After living in California for several years (he still had family in Columbia Falls) he returned and began investing in the city. His first project was the Cedar Creek Lodge, which was finished in 2016. He later sold it to Xanterra Parks and Resorts. Since then he’s completed many projects in downtown Columbia Falls, including transforming the former town square into a condominium/retail project on Nucleus Avenue. 

By the end of the year he’ll have also completed new apartments in Kalispell called the silos, where, eventually, a restaurant will sit on top of former grain silos in that city. He’s also starting construction on a housing project in Whitefish and has previously built retail buildings and housing in that city’s downtown as well.

Ruis said the CFAC development could take 40 years. He said there will not be a golf course. It is intended to be a place where working people can live and raise a family.

He said he wants industry at the industrial site “that will create jobs,” not one that simply uses a lot of power but has few employees.

The Bonneville Power Administration owns a substation that used to serve the aluminum plant, so industrial power is readily available.

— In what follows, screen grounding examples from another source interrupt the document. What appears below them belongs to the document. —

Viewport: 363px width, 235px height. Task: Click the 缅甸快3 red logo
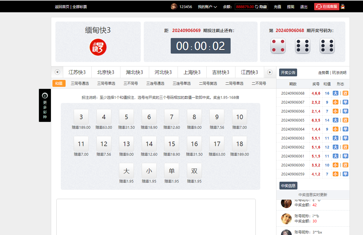click(98, 47)
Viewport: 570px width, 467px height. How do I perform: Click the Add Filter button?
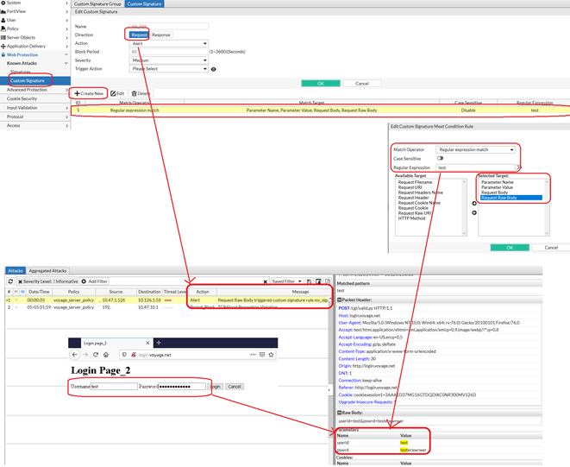coord(95,281)
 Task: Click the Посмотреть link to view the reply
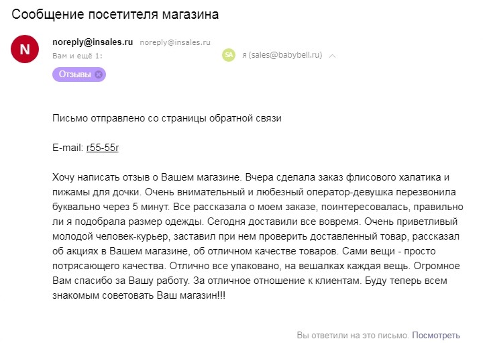436,335
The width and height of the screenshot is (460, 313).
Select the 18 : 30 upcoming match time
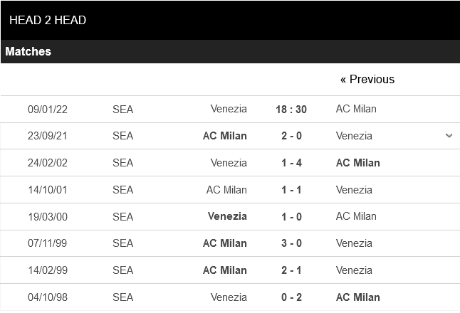291,110
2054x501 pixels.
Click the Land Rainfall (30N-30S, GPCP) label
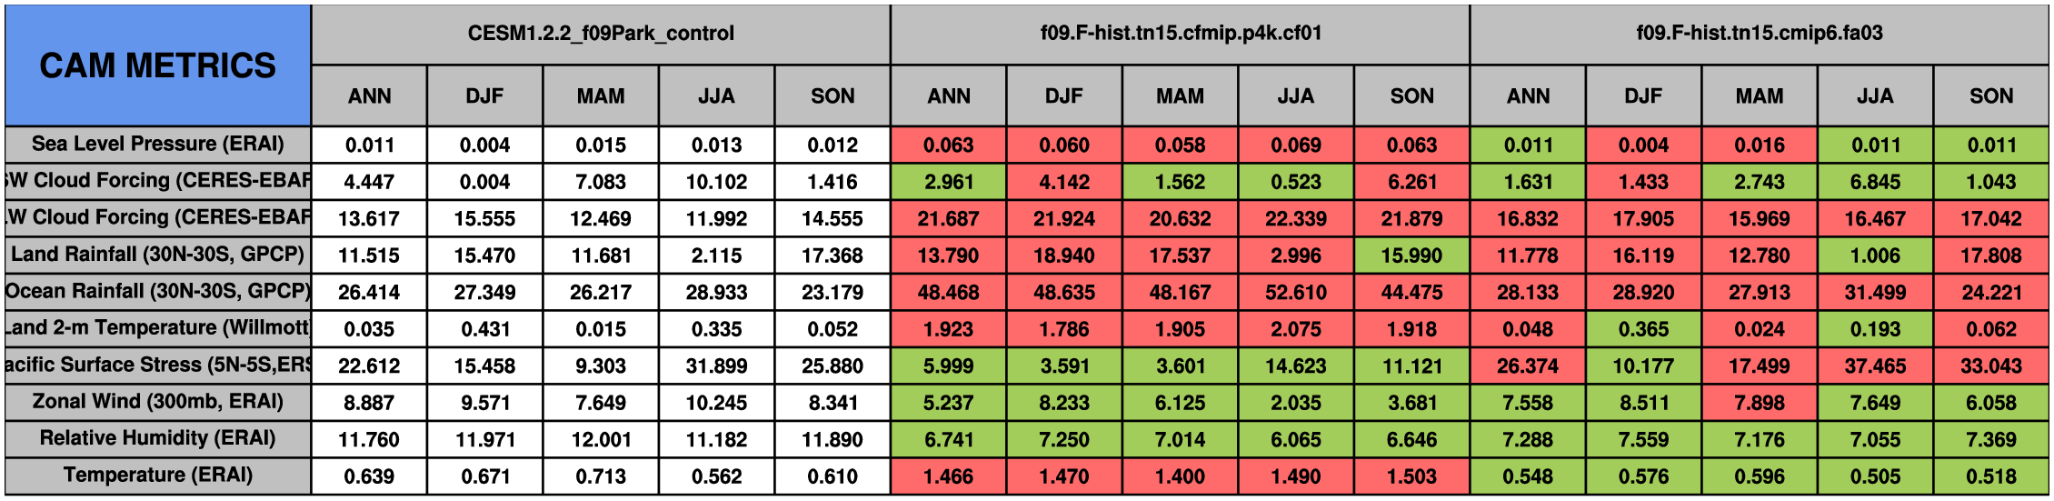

“We are pleased to announce the sale of the CFAC property,” Cheryl Driscoll, for Glencore, Ltd. CFAC’s parent company, said Wednesday. “After an extensive investigation and consultation process spanning almost 10 years, we are excited to see what this area will become and for the Columbia Falls community to live, work and play here.”

The Proposed Action to clean up the Superfund site calls for a slurry wall that would contain cyanide and fluoride that is in the groundwater in high concentrations near the West Landfill and the former wet scrubber sludge pond.

The wall would contain the waste, the EPA said, and keep it from flowing away from the landfills. While concentrations of cyanide and fluoride are high in groundwater close to the landfills, the groundwater has low to no cyanide by the time it flows to the Flathead River.

The Proposed Action also calls for scraping away contaminated soils on the site that were close to the plant and burying them on the wet scrubber sludge pond and then recapping it.

The cost of that cleanup is estimated at $57 million.

Still, many people in Columbia Falls aren’t happy with the cleanup plan and are calling for the EPA to require that CFAC dig the waste up and haul it away. The EPA said last month that such a plan would take four to five years and cost between $623 million and $1.4 billion.